HOW TO COMPLETE THIS TASK - What is needed here is an exact copy of every record below.

>>>>

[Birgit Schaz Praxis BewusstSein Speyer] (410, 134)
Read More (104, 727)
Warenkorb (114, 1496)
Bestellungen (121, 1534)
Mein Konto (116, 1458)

<<<<

TASK RESPONSE -
[Birgit Schaz Praxis BewusstSein Speyer] (410, 134)
Read More (104, 727)
Warenkorb (114, 1496)
Bestellungen (121, 1534)
Mein Konto (116, 1458)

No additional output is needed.